:: KUTIPAN HALAMAN ::
Luka Selalu Meninggalkan Jejak Sesamar Apapun
Apa yang membuat
seseorang berubah? Adalah satu dari dua hal ini: belajar banyak atau
trauma yang dalam. Belajar, tak diragukan lagi, membuat seseorang menimba
banyak pengetahuan yang darinya membuat dia menjadi lebih pintar (berubah). Akan halnya trauma,
saya kira, adalah jalan tersingkat untuk berubah. Terluka dalam, dapat
membuat seseorang menjadi bukan dirinya lagi hanya dalam hitungan bulan, bahkan
mungkin hari. Luka, seperti halnya menangis yang tidak selalu dengan air
mata, kadang kala tak disertai darah. Luka seperti ini sangat traumatis dan
memberi efek psikologis yang dahsyat. Sebab iya terpendam jauh di
dalam hati, seperti air yang terperangkap di telinga, sangat menggangu tapi tak
kelihatan oleh orang lain.
Kali
ini saya akan menuliskan tentang luka yang dalam yang membuat seseorang berubah
180 derajat. Ini ceritanya. Ketika saya di Sukoharjo beberapa hari yang lalu karena ada urusan kerjaan, entah kenapa, tiba-tiba teringat seorang kawan lama
yang kebetulan ia tinggal / berdomisi di daerah
tersebut.
Saya pun mencari nomer hp-nya dari kawan lain. Singkat cerita kami janjian
untuk bertemu di suatu tempat.
Kawan
saya ini, wanita, sewaktu kuliah S1 dulu
dia bukanlah tipe anak
bandel, tapi juga bukan anak rumahan banget. Tak suka nongkrong, tapi juga tak
mau ketinggalan kalau ada undangan khusus. Dia bergaul dengan siapa saja.
Saya sudah kehilangan memori apakah dulu dia punya pacar waktu di kuliah.
Tapi, gambaran saya tentang dia sampai beberapa saat sebelum bertemu adalah dia
wanita yang santun dan bukan tipe hura-hura.
Telepon
saya berdering pas ketika saya sampai di tempat kami sepakat untuk bertemu. Dia
menelopon
pun persis ketika dia masuk pintu lobby sehingga saya
memiliki keuntungan untuk mengetahui lebih dulu seperti apa penampilan dia
sekarang. Saya terkejut, karena penampilannya jauh dari gambaran saya tadi.
Kami
menghabiskan malam itu dengan ngobrol ngalor ngidul, dari yang lucu hingga yang
sedih. Sambil terus ngobrol saya merasa ada yang berubah dengan kawan saya ini.
:::
DAFTAR TUGAS:
A. Salin bagian tulisan tentang luka batin itu, mulai dari "Saya pun mencari" sampai dengan "bukan tipe hura-hura.".
B. Dalam tulisan tentang luka batin itu, sebutkan semua sifat atau kebiasaan kawan penulis sewaktu kuliah S1 yang disebut mulai dari kata "Kawan saya ini" sampai kalimat "Dia bergaul dengan siapa saja."
Daftar berikut tidak perlu dipakai.
:: ISI DAFTAR ::
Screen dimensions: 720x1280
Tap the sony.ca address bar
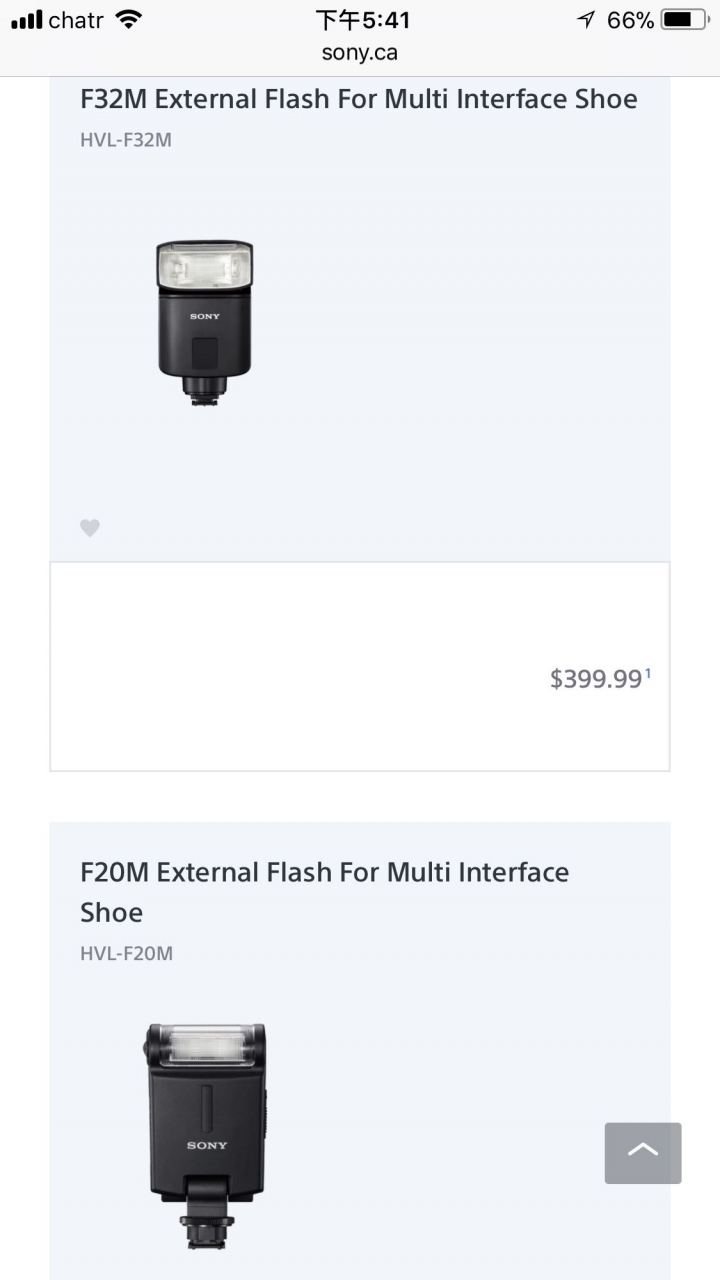click(x=360, y=53)
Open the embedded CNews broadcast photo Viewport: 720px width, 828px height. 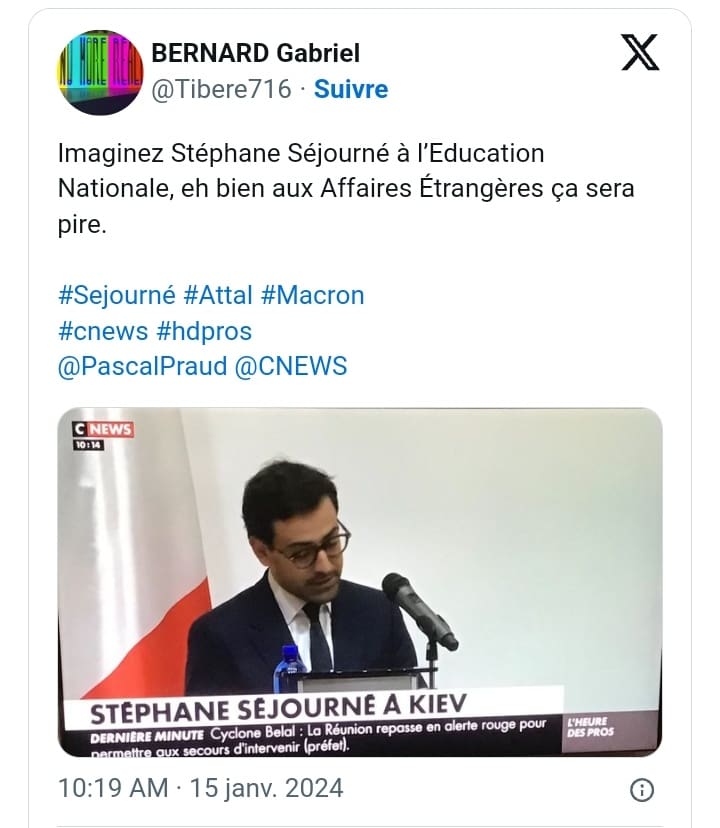[360, 582]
:::
JAWABAN:
A.
Saya pun mencari nomer hp-nya dari kawan lain. Singkat cerita kami janjian
untuk bertemu di suatu tempat.
Kawan
saya ini, wanita, sewaktu kuliah S1 dulu
dia bukanlah tipe anak
bandel, tapi juga bukan anak rumahan banget. Tak suka nongkrong, tapi juga tak
mau ketinggalan kalau ada undangan khusus. Dia bergaul dengan siapa saja.
Saya sudah kehilangan memori apakah dulu dia punya pacar waktu di kuliah.
Tapi, gambaran saya tentang dia sampai beberapa saat sebelum bertemu adalah dia
wanita yang santun dan bukan tipe hura-hura.

B.
- bukan tipe anak bandel
- bukan anak rumahan banget
- tak suka nongkrong
- tak mau ketinggalan kalau ada undangan khusus
- bergaul dengan siapa saja